> **Brief**
Collect every line in the items below that contains the string "This". Case counts.

> **Rows from a dataset**
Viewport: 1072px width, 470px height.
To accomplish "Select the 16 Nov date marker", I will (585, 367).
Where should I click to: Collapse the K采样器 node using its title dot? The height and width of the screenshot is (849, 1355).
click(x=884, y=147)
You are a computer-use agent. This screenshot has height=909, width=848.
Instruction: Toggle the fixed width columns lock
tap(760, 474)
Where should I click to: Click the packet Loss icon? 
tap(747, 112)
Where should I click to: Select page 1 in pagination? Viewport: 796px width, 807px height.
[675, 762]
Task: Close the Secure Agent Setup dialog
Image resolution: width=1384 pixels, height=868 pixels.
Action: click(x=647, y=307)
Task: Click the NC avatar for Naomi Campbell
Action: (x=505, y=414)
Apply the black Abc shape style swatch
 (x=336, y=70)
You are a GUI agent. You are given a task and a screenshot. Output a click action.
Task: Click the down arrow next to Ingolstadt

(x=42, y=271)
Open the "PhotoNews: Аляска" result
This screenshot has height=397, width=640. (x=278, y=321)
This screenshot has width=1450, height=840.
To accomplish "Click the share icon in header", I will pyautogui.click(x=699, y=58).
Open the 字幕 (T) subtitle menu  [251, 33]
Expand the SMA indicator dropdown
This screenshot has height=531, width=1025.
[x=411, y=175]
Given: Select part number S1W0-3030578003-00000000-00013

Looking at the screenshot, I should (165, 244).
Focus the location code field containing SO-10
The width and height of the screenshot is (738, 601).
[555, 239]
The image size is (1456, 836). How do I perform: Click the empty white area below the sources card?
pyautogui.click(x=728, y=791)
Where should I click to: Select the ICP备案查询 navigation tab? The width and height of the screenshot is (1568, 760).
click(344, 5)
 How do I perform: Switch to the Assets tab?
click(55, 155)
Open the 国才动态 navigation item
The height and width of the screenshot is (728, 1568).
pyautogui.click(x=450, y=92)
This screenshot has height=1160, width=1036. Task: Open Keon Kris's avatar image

> **Completed task**
You are a computer-use agent. This screenshot has height=909, width=848.
This screenshot has height=397, width=640. (x=278, y=321)
This screenshot has width=1450, height=840.
This screenshot has height=531, width=1025.
This screenshot has height=1160, width=1036. Task: Open Keon Kris's avatar image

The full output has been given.